On Jan 10, 2008 9:57 AM, Eric Smith firstname.lastname@example.org wrote:
Eric Smith wrote:
(I'm posting to python-dev, because this isn't strictly 3.0 related. Hopefully most people read it in addition to python-3000).
I'm working on backporting the changes I made for PEP 3101 (Advanced String Formatting) to the trunk, in order to meet the pre-PyCon release date for 2.6a1.
I have a few questions about how I should handle str/unicode. 3.0 was pretty easy, because everything was unicode.
1: How should the builtin format() work? It takes 2 parameters, an object o and a string s, and returns o.__format__(s). If s is None, it returns o.__format__(empty_string). In 3.0, the empty string is of course unicode. For 2.6, should I use u'' or ''?
I just re-read PEP 3101, and it doesn't mention this behavior with None. The way the code actually works is that the specifier is optional, and if it isn't present then it defaults to an empty string. This behavior isn't mentioned in the PEP, either.
This feature came from a request from Talin. We should either add this to the PEP (and docs), or remove it. If we document it, it should mention the 2.x behavior (as other places in the PEP do). If we removed it, it would remove the one place in the backport that's not just hard, but ambiguous. I'd just as soon see the feature go away, myself.
IIUC, the 's' argument is the format specifier. Format specifiers are written in a very conservative character set, so I'm not sure it matters. Or are you assuming that the *type* of 's' also determines the type of the output?
I may be in the minority here, but I think I like having a default for 's' (as implemented -- the PEP ought to be updated) and I also think it should default to an 8-bit string, assuming you support 8-bit strings at all -- after all in 2.x 8-bit strings are the default string type (as reflected by their name, 'str').
3: Every overridden __format__() method is going to have to check for string or unicode, just like object.__format() does, and return either a string or unicode object, appropriately.
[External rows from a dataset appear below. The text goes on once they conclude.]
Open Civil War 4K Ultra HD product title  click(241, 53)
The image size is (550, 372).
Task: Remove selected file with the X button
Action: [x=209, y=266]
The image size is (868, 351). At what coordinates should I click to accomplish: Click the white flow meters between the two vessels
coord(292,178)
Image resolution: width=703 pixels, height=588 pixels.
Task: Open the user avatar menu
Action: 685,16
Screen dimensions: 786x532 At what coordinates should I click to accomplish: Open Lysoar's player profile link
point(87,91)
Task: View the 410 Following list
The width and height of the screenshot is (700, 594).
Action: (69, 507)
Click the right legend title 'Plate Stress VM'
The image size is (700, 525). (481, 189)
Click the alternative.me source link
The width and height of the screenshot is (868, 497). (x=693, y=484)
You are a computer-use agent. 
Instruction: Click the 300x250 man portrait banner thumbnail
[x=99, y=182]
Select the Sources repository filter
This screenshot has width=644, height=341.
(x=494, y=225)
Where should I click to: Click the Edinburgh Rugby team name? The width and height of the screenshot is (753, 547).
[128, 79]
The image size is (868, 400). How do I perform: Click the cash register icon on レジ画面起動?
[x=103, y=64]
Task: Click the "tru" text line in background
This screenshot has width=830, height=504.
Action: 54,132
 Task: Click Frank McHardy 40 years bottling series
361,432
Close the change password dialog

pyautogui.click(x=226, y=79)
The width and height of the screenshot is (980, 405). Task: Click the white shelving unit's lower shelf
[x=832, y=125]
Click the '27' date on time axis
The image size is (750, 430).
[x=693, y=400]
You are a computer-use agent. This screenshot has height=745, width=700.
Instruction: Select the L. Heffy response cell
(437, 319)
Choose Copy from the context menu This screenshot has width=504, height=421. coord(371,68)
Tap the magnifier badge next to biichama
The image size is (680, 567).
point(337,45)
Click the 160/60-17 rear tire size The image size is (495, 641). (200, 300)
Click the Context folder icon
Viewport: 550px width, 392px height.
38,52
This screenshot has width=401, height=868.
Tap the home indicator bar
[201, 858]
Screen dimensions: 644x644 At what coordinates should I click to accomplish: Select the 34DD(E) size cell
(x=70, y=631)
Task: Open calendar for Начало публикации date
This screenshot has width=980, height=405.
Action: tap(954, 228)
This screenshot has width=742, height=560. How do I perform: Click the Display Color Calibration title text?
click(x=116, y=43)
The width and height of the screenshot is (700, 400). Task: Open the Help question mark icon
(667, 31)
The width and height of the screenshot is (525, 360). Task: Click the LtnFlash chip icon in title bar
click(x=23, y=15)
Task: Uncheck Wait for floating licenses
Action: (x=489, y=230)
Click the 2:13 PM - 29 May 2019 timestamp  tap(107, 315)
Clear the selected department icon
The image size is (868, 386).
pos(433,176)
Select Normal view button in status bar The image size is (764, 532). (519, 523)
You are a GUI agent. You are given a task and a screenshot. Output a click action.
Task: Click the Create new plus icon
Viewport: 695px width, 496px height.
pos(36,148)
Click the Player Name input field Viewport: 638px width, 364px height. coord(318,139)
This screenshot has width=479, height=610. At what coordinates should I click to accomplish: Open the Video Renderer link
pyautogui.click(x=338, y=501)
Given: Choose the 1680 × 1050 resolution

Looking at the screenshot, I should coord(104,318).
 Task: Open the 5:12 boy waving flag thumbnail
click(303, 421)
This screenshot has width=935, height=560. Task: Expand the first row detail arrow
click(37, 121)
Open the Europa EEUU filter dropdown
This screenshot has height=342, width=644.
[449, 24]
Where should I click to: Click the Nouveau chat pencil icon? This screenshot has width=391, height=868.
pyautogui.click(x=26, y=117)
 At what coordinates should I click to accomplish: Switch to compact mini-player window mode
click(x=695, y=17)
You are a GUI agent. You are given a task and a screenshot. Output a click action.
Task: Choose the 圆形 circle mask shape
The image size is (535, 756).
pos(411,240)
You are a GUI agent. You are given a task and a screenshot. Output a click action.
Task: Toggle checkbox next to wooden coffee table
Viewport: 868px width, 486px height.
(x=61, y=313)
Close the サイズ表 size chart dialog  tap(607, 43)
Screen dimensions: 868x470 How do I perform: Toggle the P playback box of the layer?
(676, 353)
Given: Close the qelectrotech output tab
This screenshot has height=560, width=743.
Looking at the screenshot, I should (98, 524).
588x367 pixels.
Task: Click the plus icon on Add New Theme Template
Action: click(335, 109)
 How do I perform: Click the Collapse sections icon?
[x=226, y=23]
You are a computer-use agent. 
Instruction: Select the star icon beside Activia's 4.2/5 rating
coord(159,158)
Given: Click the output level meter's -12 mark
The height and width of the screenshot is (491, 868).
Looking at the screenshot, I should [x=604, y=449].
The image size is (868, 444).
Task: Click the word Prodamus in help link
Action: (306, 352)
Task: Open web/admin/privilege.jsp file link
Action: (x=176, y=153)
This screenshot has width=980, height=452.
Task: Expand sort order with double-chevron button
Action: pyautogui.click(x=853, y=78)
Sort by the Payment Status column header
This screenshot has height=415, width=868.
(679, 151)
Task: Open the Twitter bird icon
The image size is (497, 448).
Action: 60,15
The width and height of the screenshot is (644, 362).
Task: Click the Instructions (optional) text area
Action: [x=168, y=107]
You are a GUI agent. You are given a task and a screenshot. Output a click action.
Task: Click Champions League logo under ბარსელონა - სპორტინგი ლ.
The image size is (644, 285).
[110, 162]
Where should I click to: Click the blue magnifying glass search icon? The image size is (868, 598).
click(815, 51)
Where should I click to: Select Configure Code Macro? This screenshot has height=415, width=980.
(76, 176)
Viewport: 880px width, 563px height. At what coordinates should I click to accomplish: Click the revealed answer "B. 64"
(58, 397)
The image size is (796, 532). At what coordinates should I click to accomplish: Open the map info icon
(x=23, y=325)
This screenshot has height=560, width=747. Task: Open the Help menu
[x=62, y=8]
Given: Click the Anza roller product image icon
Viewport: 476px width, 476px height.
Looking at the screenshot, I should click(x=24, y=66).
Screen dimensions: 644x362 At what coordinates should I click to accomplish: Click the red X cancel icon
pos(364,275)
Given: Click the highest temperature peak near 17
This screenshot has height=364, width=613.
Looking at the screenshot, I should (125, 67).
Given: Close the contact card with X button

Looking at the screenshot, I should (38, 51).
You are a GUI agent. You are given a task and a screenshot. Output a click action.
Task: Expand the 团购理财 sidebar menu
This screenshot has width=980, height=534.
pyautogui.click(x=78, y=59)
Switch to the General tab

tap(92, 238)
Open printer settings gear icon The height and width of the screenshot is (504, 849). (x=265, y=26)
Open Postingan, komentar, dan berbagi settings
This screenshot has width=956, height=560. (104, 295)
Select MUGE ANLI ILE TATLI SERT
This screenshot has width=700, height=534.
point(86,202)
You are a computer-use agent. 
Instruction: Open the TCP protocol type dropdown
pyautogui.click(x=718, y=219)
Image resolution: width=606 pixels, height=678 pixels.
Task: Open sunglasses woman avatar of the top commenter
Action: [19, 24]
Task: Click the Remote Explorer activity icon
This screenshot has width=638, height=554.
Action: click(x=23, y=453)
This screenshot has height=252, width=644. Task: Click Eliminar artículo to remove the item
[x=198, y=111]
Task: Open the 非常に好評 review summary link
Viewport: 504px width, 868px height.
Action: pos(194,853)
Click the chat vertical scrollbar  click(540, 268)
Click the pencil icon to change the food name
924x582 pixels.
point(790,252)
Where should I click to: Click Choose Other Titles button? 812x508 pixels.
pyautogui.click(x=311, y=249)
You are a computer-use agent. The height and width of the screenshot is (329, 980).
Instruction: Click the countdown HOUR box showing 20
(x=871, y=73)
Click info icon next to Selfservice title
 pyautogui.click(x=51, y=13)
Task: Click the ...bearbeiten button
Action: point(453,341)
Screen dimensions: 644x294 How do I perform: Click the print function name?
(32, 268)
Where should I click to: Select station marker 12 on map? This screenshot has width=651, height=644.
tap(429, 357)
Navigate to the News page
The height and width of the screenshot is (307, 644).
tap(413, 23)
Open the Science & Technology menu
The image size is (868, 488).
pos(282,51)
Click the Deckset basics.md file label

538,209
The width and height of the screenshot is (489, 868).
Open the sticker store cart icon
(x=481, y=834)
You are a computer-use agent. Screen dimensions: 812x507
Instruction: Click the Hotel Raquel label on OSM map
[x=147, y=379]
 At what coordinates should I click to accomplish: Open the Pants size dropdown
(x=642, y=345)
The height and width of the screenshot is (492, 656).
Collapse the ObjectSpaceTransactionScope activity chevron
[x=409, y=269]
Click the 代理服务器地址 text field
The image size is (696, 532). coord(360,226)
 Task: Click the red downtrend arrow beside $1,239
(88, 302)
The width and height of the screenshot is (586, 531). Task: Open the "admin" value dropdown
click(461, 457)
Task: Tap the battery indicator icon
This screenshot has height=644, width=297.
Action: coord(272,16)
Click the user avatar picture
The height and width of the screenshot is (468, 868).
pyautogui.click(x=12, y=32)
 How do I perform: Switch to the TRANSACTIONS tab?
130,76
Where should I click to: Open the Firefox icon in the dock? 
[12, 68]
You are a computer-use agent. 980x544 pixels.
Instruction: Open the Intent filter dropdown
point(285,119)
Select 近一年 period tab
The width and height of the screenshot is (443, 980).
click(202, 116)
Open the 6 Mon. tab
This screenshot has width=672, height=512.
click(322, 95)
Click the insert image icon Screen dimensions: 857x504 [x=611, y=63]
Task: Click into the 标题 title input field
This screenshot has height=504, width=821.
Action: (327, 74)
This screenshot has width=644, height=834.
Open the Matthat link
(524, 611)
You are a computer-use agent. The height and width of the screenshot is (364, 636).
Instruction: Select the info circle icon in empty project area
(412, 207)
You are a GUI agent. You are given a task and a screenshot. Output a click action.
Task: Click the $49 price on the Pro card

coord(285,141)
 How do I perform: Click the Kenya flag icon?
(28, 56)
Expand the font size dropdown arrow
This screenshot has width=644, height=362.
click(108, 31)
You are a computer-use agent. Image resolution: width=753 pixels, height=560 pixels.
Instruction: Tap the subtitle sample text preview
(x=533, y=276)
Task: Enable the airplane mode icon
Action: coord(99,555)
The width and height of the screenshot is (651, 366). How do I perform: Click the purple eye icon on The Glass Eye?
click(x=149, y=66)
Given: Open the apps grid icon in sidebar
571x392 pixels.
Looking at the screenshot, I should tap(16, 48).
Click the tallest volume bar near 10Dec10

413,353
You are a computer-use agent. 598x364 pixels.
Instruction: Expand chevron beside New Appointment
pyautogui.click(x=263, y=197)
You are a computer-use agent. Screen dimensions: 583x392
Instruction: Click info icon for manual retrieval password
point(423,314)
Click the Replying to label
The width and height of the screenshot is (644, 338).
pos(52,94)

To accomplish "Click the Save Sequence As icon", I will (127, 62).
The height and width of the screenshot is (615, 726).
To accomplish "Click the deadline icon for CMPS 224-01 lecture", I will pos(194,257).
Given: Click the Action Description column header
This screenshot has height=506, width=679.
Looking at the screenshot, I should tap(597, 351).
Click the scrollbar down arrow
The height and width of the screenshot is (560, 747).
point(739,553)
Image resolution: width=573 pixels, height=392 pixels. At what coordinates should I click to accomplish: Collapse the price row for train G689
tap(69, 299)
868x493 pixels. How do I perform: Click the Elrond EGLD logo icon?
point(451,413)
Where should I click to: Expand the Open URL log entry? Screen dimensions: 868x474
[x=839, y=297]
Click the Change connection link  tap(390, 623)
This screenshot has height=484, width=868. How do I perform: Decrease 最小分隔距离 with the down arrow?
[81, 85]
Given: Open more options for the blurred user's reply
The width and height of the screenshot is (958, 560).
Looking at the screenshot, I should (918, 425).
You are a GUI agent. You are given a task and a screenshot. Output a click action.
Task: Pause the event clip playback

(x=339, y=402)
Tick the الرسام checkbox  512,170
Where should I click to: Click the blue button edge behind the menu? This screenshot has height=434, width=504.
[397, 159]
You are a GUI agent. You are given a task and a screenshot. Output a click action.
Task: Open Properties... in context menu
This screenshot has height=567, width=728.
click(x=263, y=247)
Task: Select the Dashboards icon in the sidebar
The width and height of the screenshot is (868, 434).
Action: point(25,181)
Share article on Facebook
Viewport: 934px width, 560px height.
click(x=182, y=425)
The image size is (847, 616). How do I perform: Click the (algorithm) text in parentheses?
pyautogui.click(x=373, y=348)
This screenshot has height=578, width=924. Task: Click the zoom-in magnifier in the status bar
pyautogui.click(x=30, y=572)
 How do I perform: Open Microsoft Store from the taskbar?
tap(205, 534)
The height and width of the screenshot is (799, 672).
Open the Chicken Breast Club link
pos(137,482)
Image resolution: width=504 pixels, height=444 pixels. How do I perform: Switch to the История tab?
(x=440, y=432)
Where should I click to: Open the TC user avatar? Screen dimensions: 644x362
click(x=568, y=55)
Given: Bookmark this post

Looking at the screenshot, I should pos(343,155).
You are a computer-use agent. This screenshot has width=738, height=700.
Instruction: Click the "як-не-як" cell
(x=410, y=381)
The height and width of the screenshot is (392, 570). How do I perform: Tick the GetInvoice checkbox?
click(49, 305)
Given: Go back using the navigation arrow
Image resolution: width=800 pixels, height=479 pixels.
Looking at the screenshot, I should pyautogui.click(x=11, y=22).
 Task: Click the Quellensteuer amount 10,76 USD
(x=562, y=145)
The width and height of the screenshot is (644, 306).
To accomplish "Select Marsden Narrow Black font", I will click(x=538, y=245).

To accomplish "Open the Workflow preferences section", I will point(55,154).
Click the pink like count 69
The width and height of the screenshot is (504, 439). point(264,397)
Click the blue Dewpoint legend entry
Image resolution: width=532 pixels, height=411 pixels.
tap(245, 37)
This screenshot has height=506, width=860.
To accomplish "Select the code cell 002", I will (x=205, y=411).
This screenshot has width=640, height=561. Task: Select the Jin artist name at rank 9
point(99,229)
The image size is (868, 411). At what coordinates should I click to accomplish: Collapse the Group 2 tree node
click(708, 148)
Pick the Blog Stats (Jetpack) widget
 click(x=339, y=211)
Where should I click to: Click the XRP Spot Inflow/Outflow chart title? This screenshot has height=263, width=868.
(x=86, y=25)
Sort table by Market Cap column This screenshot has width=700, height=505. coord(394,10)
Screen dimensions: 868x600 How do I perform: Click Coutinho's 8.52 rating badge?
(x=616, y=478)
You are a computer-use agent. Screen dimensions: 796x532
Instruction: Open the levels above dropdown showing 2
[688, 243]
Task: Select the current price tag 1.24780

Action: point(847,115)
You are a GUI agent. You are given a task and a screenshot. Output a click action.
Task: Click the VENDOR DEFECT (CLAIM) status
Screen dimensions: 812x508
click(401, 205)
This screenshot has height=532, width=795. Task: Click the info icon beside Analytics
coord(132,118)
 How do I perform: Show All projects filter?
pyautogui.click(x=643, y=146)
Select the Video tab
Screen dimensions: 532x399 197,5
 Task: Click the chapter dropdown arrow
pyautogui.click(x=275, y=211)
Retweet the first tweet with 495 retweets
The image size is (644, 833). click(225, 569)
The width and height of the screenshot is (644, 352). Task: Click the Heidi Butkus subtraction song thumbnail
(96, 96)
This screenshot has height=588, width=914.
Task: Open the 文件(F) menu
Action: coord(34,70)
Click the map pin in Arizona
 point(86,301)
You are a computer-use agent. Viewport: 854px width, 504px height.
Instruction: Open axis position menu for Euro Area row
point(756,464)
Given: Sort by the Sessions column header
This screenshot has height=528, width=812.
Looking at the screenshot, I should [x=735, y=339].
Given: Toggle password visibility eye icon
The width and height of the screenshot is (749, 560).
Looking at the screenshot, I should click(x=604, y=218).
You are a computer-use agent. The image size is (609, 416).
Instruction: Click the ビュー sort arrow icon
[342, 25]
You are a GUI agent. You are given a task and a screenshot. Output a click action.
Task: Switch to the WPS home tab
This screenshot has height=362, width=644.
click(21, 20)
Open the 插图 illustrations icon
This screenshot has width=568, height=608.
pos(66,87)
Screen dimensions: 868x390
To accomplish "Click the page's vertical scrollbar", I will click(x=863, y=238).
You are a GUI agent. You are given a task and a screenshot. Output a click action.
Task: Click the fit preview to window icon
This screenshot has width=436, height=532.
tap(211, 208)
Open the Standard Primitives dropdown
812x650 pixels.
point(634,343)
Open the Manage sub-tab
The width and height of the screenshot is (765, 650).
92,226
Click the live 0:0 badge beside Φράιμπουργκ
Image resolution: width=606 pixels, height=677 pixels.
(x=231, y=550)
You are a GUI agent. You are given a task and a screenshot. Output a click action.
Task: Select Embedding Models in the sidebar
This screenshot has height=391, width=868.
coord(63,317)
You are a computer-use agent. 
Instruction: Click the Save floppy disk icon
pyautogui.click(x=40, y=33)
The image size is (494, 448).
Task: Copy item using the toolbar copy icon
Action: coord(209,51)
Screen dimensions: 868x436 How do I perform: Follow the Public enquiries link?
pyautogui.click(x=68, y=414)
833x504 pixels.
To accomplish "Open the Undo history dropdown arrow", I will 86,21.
I don't see any way around this, but I'd like to hear any thoughts. I guess there aren't all that many __format__ methods that will be implemented, so this might not be a big burden. I'll of course implement the built in ones.
The PEP actually mentions that this is how 2.x will have to work. So I'll go ahead and implement it that way, on the assumption that getting string support into 2.6 is desirable.
I think it is. (But then I still live in a predominantly ASCII world. :-)
For data types whose output uses only ASCII, would it be acceptable if they always returned an 8-bit string and left it up to the caller to convert it to Unicode? This would apply to all numeric types. (The date/time types have a strftime() style API which means the user must be able to specifiy Unicode.)